Sivas kent merkezine 147, Gürün ilçe merkezine 10 kilometre uzaklıkta bulunan, berrak suyu ve turkuaz mavisi görünümüyle "doğal akvaryum" olarak da adlandırılan Gökpınar Gölü ile başta Hafik Gölü olmak üzere çok sayıda karstik yapının yer aldığı Hafik Evaporit karst alanı, jeolojik miras listesinde yerini aldı.

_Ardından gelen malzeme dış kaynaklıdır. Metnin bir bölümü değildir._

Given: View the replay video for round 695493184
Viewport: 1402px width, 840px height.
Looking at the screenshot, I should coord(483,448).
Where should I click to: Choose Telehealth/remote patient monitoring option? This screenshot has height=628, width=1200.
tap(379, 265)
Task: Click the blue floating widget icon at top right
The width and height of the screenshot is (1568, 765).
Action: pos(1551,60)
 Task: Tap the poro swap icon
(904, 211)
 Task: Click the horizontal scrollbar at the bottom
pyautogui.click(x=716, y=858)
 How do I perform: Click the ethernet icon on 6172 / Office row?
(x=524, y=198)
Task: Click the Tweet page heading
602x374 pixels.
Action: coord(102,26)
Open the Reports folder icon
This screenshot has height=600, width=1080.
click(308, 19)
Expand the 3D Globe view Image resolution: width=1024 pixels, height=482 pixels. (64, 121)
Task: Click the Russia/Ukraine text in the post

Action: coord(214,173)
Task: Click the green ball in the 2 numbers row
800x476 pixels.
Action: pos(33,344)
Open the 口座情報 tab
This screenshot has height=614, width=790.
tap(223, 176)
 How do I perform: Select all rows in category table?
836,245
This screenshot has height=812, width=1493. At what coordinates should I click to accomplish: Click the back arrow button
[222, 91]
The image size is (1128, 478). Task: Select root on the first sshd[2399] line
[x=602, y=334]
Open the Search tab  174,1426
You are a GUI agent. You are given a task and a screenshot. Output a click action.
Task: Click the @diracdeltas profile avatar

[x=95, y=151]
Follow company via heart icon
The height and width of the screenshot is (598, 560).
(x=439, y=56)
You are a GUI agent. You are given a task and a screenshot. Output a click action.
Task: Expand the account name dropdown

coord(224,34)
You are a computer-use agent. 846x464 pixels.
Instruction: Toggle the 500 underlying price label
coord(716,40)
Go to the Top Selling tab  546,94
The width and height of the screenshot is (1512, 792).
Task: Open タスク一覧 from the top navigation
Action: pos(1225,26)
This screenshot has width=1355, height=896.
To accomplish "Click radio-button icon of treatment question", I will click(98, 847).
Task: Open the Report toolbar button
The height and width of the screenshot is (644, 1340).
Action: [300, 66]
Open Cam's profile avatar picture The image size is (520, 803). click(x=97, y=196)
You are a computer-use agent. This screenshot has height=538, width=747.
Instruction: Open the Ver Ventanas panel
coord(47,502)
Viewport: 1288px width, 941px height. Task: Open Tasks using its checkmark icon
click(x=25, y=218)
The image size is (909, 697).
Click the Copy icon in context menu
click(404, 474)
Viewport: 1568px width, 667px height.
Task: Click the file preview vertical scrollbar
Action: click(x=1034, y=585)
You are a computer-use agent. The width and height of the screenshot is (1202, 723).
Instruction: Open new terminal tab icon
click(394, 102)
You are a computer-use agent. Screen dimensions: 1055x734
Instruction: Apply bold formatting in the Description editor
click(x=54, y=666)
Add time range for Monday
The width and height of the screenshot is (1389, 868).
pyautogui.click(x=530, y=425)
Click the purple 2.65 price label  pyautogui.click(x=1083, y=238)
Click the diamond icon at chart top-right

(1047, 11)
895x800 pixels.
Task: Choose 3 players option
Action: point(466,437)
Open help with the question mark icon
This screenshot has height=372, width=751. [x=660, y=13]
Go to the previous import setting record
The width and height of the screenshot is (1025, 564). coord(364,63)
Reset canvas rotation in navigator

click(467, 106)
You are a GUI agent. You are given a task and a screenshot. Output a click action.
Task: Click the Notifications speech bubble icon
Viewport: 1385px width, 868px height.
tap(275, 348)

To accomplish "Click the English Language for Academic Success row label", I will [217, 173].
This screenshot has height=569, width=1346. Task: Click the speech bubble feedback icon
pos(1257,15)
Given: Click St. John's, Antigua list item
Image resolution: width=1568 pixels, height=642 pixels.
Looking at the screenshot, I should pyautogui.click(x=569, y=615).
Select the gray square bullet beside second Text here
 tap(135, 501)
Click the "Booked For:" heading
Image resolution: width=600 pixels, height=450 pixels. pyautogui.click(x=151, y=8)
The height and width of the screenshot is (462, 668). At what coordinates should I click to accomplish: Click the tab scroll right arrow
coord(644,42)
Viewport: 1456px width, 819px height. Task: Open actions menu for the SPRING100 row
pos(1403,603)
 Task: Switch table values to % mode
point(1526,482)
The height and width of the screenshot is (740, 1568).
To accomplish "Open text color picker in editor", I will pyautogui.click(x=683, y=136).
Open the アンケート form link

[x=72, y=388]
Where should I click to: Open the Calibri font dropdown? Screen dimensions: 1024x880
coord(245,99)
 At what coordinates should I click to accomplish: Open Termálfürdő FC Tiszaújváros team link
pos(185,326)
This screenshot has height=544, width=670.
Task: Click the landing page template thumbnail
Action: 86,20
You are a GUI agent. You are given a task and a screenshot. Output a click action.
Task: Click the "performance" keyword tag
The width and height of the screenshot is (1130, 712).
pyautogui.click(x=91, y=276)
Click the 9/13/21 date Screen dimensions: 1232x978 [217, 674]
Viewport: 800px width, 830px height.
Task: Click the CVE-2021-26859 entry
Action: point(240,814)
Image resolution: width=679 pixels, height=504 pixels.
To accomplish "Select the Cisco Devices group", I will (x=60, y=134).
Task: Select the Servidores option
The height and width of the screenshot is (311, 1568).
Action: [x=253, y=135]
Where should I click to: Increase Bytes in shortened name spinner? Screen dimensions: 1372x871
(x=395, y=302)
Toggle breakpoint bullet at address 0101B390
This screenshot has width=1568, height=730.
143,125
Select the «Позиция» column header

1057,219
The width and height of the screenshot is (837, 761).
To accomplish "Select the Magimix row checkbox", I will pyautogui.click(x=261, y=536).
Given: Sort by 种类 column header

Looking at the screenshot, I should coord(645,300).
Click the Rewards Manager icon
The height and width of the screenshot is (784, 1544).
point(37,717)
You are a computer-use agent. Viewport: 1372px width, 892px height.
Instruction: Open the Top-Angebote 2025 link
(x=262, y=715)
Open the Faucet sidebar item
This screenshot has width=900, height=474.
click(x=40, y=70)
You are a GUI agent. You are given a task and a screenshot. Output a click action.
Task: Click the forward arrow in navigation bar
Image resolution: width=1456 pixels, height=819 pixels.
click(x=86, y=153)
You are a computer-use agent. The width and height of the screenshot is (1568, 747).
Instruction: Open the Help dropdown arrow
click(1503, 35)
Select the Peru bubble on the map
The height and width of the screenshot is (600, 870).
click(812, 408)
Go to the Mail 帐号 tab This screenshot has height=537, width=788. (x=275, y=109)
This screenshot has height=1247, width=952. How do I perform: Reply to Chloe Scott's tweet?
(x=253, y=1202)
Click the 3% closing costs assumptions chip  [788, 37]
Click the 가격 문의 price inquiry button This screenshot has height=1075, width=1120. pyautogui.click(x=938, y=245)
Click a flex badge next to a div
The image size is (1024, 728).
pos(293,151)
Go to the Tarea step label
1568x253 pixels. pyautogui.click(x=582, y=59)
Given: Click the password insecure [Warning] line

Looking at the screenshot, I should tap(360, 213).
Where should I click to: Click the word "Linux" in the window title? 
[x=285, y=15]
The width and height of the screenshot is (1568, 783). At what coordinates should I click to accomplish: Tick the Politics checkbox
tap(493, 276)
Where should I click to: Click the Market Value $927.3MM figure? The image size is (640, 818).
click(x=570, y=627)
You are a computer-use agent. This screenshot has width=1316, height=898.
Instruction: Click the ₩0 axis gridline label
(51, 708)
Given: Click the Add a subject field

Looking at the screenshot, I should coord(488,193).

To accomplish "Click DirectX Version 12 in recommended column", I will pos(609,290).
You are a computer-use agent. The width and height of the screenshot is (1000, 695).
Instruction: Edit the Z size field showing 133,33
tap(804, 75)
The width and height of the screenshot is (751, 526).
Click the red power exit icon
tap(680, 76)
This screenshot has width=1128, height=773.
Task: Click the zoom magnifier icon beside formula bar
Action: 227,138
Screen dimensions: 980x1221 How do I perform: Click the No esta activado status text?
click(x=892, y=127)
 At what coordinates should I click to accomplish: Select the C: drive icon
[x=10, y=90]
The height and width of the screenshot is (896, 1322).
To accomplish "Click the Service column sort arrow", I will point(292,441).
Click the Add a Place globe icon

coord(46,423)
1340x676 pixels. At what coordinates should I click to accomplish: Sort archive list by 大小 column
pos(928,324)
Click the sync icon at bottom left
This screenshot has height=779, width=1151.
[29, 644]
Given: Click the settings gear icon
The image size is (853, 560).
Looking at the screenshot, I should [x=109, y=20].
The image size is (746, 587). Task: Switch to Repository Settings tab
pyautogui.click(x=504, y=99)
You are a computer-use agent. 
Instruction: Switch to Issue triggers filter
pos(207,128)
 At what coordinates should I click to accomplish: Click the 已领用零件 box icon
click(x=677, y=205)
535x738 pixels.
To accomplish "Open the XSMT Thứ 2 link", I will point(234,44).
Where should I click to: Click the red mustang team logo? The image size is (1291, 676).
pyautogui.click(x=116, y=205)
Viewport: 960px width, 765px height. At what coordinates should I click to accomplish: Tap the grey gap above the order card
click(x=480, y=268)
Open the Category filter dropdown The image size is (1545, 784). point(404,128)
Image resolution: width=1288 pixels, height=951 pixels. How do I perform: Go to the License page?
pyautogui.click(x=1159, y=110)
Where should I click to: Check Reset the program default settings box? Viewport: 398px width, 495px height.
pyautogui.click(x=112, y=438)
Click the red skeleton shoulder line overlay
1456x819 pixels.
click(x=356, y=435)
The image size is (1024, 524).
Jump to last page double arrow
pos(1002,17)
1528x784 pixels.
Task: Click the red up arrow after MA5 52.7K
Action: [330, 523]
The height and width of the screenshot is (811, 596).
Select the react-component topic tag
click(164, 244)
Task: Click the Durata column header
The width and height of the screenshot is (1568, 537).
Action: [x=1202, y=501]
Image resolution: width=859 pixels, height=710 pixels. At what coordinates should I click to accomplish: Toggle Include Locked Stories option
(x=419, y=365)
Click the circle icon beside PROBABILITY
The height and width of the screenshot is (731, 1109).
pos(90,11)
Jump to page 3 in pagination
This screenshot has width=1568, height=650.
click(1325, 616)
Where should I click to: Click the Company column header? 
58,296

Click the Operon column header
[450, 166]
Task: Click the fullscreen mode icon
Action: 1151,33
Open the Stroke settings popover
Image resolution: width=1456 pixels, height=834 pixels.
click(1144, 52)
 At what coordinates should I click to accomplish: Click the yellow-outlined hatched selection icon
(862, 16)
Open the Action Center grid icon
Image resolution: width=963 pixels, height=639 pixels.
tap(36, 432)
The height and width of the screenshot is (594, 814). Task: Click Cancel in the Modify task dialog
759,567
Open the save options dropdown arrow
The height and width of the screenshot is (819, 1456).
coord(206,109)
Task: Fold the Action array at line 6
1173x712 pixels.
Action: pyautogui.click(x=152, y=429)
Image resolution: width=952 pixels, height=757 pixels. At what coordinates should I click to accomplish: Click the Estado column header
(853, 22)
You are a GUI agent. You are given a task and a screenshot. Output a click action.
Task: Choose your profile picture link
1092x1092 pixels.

Sivas Cumhuriyet Üniversitesi Mühendislik Fakültesi Jeoloji Mühendisliği Bölümü Öğretim Üyesi Prof. Dr. Nazire Özgen Erdem, "Ulusal ve Uluslararası Görünürlük İçin Türkiye'nin En Önemli 100 Jeolojik Mirası ve Anahtar Jeolojik Alanlarının Belirlenmesi Çalıştayı’nın, UNESCO Türkiye Milli Komisyonu (UTMK), Maden Tetkik ve Arama Genel Müdürlüğü (MTA), Tabiat Varlıklarını Koruma Genel Müdürlüğü (TVK), Jeoloji Mühendisleri Odası (JMO) ve Jeolojik Mirası Koruma Derneği (JEMİRKO) yetkililerinin katılımıyla mart ayında Ankara'da yapıldığını söyledi.
Organizasyonda ülkenin en önemli jeolojik miras alanları ve bulundukları bölgenin jeolojik tarihçesi için önemli anahtar jeolojik alanların seçildiğini belirten Erdem, "Seçilen bu listenin envanteri aslında yıllar önce Jeolojik Miras Derneğinin yaptığı yoğun çalışmalarla ortaya konulmuş bir envantere dayanıyor. Bilimsel çalışmaların çok yoğun olduğu alanlar ve çalıştay esnasında katılımcıların da önerileriyle ortaya çıkan liste oylama yöntemiyle belirlendi." dedi.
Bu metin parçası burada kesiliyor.